:: TEXTE SOURCE

La Crucifixion du Parlement de Toulouse

peinture anonyme conservée au Musée des Augustins
Crucifixion du Parlement de Toulouse
Artiste
anonyme
Date
Type
Calvaire
Technique
tempera à l’œuf sur planches de noyer
Dimensions (H × L)
178 × 145 cm
No d’inventaire
2004 1 302Voir et modifier les données sur Wikidata
Localisation

Le Christ en croix entre la Vierge, saint Jean et les donateurs présumés : le roi Charles VII et le dauphin dit La Crucifixion du Parlement de Toulouse est un retable d’un artiste anonyme datant du milieu du XVe siècle conservé au musée des Augustins de Toulouse.

Ce calvaire met en scène la crucifixion de Jésus Christ entouré de la Vierge Marie et Saint Jean. En bas du retable, sur des prie-Dieu sont représentés les supposés donateurs : Charles VII de France et le dauphin, Louis XI de France. Ce type de représentation était fréquent au XVe siècle, il poussait le spectateur à méditer sur ses fautes.

Historique de l'œuvre modifier

Ce calvaire ornait la Grand'chambre du parlement du Languedoc, qui occupait le Château narbonnais, à Toulouse, où se situe aujourd'hui le palais de justice. À ce jour, aucune commande n’a été retrouvée permettant d’identifier l'artiste. Le tableau est victime du vandalisme lors de la Révolution française : le roi et le dauphin, ainsi que leurs armoiries, sont grattés à la lance. En effet, les citoyens avaient pour ordre de détruire toute œuvre symbolisant le pouvoir de l'Ancien Régime, et le retable échappe de peu au bûcher patriotique du grâce à son transfert au dépôt du musée des Augustins.

L’œuvre est ensuite oubliée pour être redécouverte en 1853 et attribuée à maître Jehan, à la suite d'un faux mandat, scandale qui la fait oublier de nouveau jusqu'en 1900 où elle est confiée au musée Saint-Raymond. En 1949, le retable réintègre le musée des Augustins pour participer à une exposition sur la Vierge dans l'art méridional.

Le tableau fait l’objet de plusieurs restaurations, notamment en 1950-1951 et 1979-1980, à cause des mauvaises conditions de conservation. Les repeints appliqués par les restaurateurs conduisent à une dérestauration en 2002. En 2005, l'œuvre est traitée contre les insectes qui attaquent le bois et on la protège par un caisson.

Description modifier

Le retable suit une représentation classique de la crucifixion. Au centre, le Christ sur sa croix, très pâle, penche sa tête couverte d'une couronne d’épines vers son bras droit. Les trois doigts relevés de sa main droite font le signe de la bénédiction. Sa lèvre tombante entr’ouverte qui laisse apparaitre ses dents ainsi que ses joues relâchées indiquent la mort et la souffrance. À chaque extrémité de la croix sont peints des médaillons, l’aigle en haut de la croix représente saint Jean, l’ange en bas saint Mathieu, le bœuf ailé sur la gauche saint Luc et le lion à droite saint Marc.

::::

◆ CONSIGNE
Prolongez le texte sur la Crucifixion du Parlement de Toulouse à partir de sa dernière phrase. Les données n'ont aucun lien avec le texte sur la Crucifixion du Parlement de Toulouse.

:: LISTE DES DONNÉES

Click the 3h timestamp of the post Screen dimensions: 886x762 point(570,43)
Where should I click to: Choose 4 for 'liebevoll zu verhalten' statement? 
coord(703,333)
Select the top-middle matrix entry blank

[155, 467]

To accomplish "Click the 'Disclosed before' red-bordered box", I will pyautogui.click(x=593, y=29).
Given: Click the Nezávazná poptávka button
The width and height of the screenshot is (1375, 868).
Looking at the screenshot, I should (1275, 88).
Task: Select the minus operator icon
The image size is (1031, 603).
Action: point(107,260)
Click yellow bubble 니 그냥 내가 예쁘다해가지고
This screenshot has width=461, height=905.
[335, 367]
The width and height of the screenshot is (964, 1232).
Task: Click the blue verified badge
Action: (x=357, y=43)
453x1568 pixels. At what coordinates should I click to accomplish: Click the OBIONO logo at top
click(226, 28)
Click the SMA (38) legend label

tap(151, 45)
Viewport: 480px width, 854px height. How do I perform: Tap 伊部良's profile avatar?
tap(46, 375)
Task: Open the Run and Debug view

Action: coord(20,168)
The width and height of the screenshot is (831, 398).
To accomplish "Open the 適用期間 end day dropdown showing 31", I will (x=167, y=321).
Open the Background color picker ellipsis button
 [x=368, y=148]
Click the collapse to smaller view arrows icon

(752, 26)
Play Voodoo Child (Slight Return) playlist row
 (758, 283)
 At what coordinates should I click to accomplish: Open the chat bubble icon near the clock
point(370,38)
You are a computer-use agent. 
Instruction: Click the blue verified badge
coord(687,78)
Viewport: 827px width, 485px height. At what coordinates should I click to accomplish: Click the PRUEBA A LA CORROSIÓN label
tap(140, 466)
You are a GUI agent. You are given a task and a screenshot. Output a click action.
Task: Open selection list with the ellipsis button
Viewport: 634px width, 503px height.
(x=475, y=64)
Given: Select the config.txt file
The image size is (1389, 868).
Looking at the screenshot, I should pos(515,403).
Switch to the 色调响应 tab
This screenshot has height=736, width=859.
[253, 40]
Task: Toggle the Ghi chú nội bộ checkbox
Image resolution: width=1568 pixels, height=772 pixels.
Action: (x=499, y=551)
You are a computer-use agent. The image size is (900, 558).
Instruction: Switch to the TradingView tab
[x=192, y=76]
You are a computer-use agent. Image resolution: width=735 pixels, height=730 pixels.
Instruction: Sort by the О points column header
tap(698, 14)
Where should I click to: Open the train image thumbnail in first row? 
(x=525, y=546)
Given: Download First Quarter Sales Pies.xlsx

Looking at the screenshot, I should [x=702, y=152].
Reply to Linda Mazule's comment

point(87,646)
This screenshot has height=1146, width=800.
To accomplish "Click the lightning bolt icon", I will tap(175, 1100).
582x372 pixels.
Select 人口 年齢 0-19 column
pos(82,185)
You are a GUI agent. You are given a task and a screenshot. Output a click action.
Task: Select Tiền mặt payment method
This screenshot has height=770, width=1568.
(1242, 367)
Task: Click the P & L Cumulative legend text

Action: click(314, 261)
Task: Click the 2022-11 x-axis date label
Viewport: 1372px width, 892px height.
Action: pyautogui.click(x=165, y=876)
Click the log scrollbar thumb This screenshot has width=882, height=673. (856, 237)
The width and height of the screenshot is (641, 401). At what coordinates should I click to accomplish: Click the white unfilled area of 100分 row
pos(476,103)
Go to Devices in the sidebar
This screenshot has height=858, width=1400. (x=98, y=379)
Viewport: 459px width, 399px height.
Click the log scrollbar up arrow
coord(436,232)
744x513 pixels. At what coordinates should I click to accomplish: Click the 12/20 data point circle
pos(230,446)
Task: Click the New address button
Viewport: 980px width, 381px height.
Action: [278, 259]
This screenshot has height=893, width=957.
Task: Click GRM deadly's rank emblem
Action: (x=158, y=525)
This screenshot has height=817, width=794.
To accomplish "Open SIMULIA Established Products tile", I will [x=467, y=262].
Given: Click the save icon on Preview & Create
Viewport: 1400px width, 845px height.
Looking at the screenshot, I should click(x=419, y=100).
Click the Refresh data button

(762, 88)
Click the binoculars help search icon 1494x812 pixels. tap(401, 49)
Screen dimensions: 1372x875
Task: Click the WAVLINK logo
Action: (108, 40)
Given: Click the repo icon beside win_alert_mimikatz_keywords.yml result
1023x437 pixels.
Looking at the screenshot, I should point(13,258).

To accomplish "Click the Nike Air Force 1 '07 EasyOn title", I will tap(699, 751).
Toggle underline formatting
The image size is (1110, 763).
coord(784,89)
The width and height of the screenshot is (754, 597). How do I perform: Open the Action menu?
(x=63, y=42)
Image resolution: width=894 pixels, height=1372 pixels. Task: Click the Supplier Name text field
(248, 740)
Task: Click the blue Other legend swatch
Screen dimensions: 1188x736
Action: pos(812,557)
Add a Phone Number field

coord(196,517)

::::

◆ RÉPONSE PROPOSÉE
Aux côtés du Christ sont représentés, en position de trois-quarts, Marie dans un drapé bleu nuit et Saint Jean enveloppé d’un drapé rouge. Ils sont dans une attitude méditative, les mains jointes et les yeux rougis par le chagrin. Cependant, leur visage est auréolé contrairement à celui du Christ.

À l’arrière-plan, la ville de Jérusalem est représentée sur un fond à la feuille d’or, aujourd’hui quasiment disparu. Sous la ville, le Christ aidé par Simon de la Cyrène et deux larrons nus accompagnés de magistrats et d’hommes armés sortent de la porte de la ville, tous se dirigeant vers le Golgotha, colline où fut crucifié le Christ.

Néanmoins, certains personnages du cortège ont des attitudes plus individualisées. En fond, un paysage sec composé de jaune et de vert. En effet, à droite de Saint Jean deux hommes se tiennent par le bras, marchant dans une attitude gaie. À droite du Christ, deux personnages sont individualisés grâce à leur chevaux : l’un monte un animal blanc, l’autre un noir, vêtu d’une cape rouge. Entre le Christ et saint Jean un chevalier arrive au galop sur une bête noire. Ces touches de noir et de rouge font échos aux couleurs de la ville et créent un arrière-plan en profondeur.

Au premier plan sont agenouillés sur des prie-Dieu couverts de drapés de fleurs de lys les donateurs du tableau, le roi Charles VII de France et le dauphin, futur Louis XI de France. Le roi porte une couronne et un vêtement rouge, tandis que le Dauphin est en armure, l’épée au côté et tient un bonnet dans ses mains. Leur visage ainsi que leur écu, ont été grattés et sont presque illisibles.

Contexte historique de la création modifier

La présence des donateurs Charles VII et Louis XI s’explique notamment par le choix politique fait par le Languedoc au XVe siècle. La région, dévastée par la guerre de Cent Ans, divisée par l’implantation anglaise et bourguignonne, ainsi que par un conflit entre Bourguignons et Armagnacs, prend position en faveur du roi en 1418 lorsqu’il doit se réfugier à Bourges à la suite de la prise de Paris par les Bourguignons. En 1422, la région prend encore le parti royal en soutenant Charles VII lorsqu’il se proclame roi de France à la mort de son père malgré le traité de Troyes qui donnait la succession à Henri V d'Angleterre. Charles VII, reconnaissant, ordonne la création d’un Parlement à Toulouse, où était exposé le retable. Le Parlement fut déplacé plusieurs fois avant d’être définitivement rétabli à Toulouse par Louis XI en 1471.

D’autre part, Toulouse avec sa situation sur la Via ‘’Domitia’’, voie qui reliait le Nord de la France avec la partie méridionale et sa position sur le chemin de Saint-Jacques-de-Compostelle (dont basilique Saint-Sernin était une étape essentielle), connait un brassage de population et donc d’influences artistiques qui se retrouvent dans le retable. Le commerce, qui se développe grâce à la présence de la Garonne dans la ville ainsi qu’à l’essor de l’industrie textile et du pastel participe également de ce mélange culturel, attirant une importante communauté catalane.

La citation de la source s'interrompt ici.